男は再び走り出した/『汝ふたたび故郷へ帰れず』飯嶋和一

 ボクサーの再起を描いた傑作。飯嶋和一が書いた唯一の現代小説。私はなぜか読むのを躊躇してきた。心のどこかで期待が外れることを恐れていたのだろう。杞憂に過ぎなかった。それどころか、荒削りな筆致が猛々しい勢いで読み手の感情に爪を立てる。ボクシングには、男の孤独な魂が仮託されている。


 何がこれほど心を震わせるのか。主人公の新田駿一は順調にランキングを駆け上がっていた。ところが、いつしかアルコールに溺れるようになってしまった。新田は「修理工場」と呼ばれるリハビリ施設に送られる。奈落の底の近くで彼を引き止めたのは、生まれ故郷の島の記憶だった。


 白濁した意識の中で幼馴染みの記憶が蘇る――「彦兄(に)ィ!」。これだけで怒涛の感動が押し寄せる。『始祖鳥記』(小学館、2000年)で弥作が幸吉に対して言う「ああやん」(※兄ちゃんの意)という声と全く同じ響きだ。


 耳を弄するほどの都会の喧騒は、地方から上京した青年を孤独へと追いやった。彼は心を閉ざした。そしてアルコールにのめり込んだ。リハビリを終えた新田が、意を決して島へ帰る。自分という存在を形成した原点の地へ。そして、彦兄ィに会うために。

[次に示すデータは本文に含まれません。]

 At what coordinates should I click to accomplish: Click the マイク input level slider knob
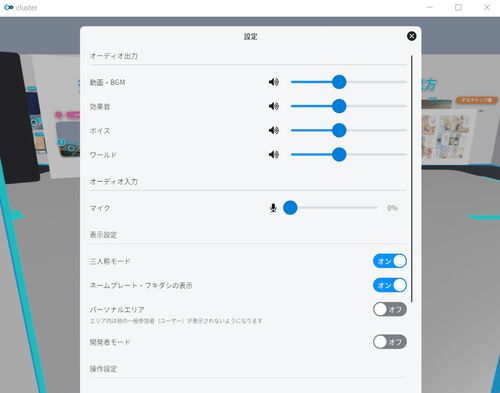[290, 208]
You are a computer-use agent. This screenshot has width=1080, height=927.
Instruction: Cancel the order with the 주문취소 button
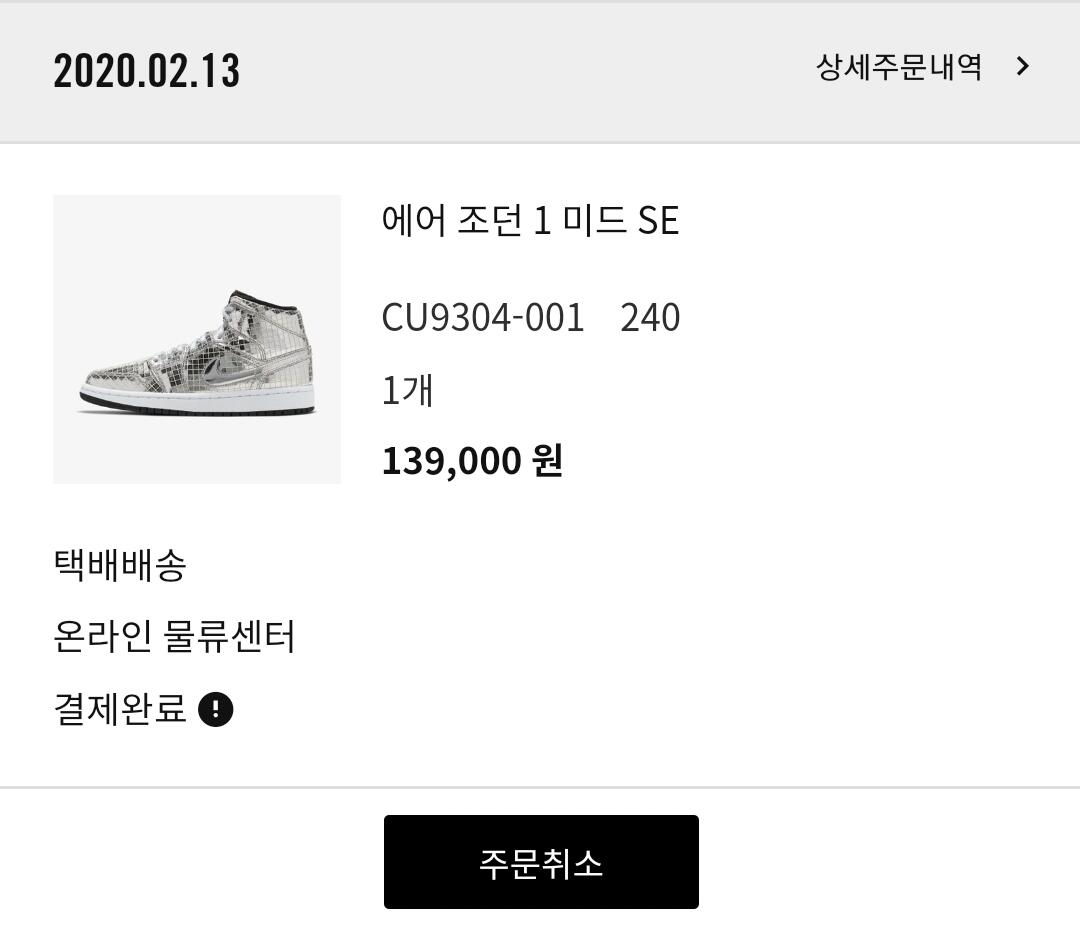point(541,862)
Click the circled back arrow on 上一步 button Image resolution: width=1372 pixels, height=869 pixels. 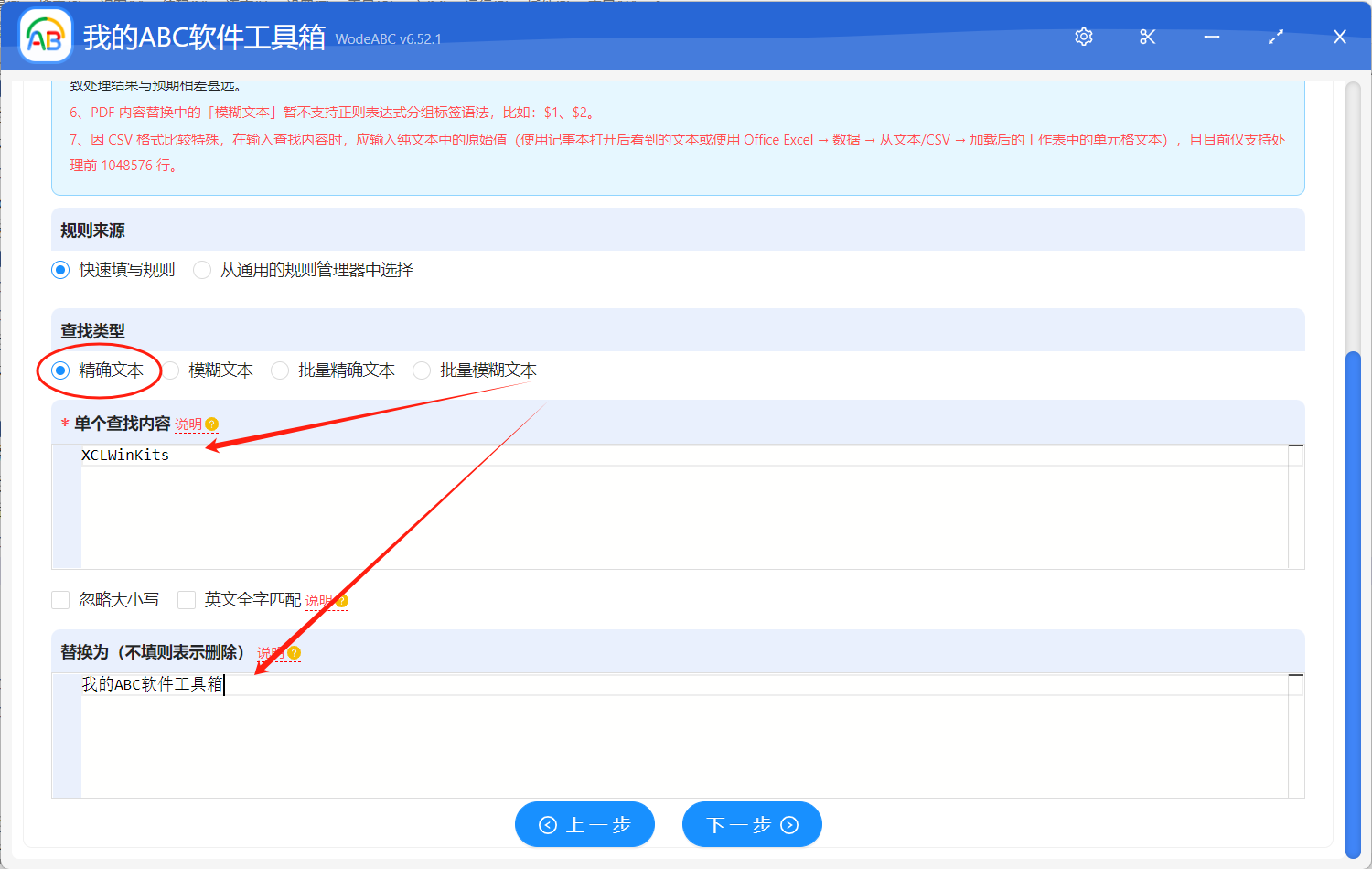pos(550,824)
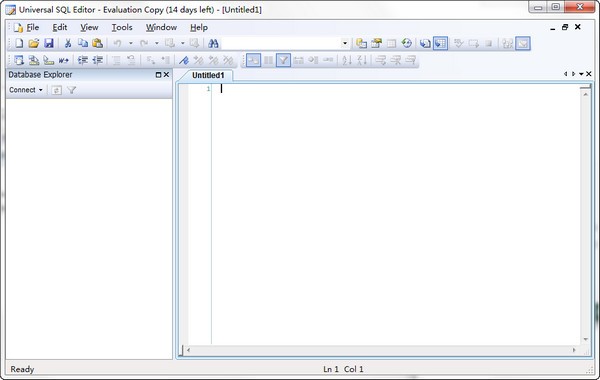Close the Database Explorer panel
The image size is (600, 380).
[166, 75]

 人生の座標軸に回帰した新田は、再びリングを目指す――


 アダンの林が途切れ、白い道は松の防風林に入った。おれはとうとうそこで立ち止まった。しゃがみこんで、深いワークブーツの紐(ひも)を解き、最初から通した。足首をすっかり覆う一番上の穴まで靴紐を通し、きつく締めて足首を固定しようとしていた。もう歩くだけではどうにもならなかった。靴紐を結びながら、不意に耳元まで「戦いたい」という思いがこみあげ、紐を握った指が震えた。革ジャケットのファスナーも喉元まで上げた。歩は次第に早まり、奥歯に力がこもった。久しぶりに顔の筋肉がこわばっていく緊張を覚え、首の付け根のあたりから鳥肌が沸き立つのを感じた。おれの足が走り出そうとしていた。

「走るな」そう声にして自分へ言った。一度走り出してしまえば、どこへその道が通じているのかはわかりきっていた。ただつらいばかりで、報われることの少ないあの道へ、また戻るハメになる。古い血のシミが斑点(はんてん)の模様を創ったキャンバスと、逃げ場をさえぎるロープと、それ以外に何もない、ただ殺風景なあの場所へ戻ることになる。

 とうとう足は地面を蹴(け)りはじめた。すぐ息が上がった。水ぶくれのおれの体から汗が噴き出した。額から頬をつたってアゴの下へ汗がたまった。肺は水が詰まったように重かった。ただ走ることだけが、おれの唯一の避難所へ通じる道のようだった。激しく体を消耗させることだけが、この信じられないことだらけの、ひどい夢のような現在(いま)を消すたった一つの方法のようだった。走れば走るほど時間が逆に流れ、4年位昔の、会長も彦兄(に)ィも元気でいた頃へ、おれのなかの映画のスクリーンのようなピンとこない風景が、まだ生き生きとした輪郭や輝きを備えていた頃へ、突然戻ってくれるような気さえした。長すぎる黒い夢が覚めるとしたらこの道を行くしかないようだった。


【『汝ふたたび故郷へ帰れず』飯嶋和一〈いいじま・かずいち〉(河出書房新社、1989年/リバイバル版 小学館、2000年/小学館文庫、2003年)】


 嗚呼(ああ)――。私はこの箇所を読んで悟った。読者はいつだって、言葉にならない感動を求めて、ただ「嗚呼」と言いたがっていることを。打ちのめされるような思いで、私は何度も読み返した。


 飯嶋作品はいずれも、自立した魂のふれあいを描いている。それは、甘え、寄り掛かり、もたれ合うベタベタした関係ではない。人生という直線が交錯する時に放つ火花を見事に描き出している。独特のタッチを感じるのは、日本人にありがちなジメジメした湿気がないためだろう。


 失って減ってゆく何かがある。失ってもなくならない何かがある。目をつぶらないと見えないものがある。暗闇の中でも消えない光の記憶――飯嶋が紡ぎ出したのは、そういう世界だ。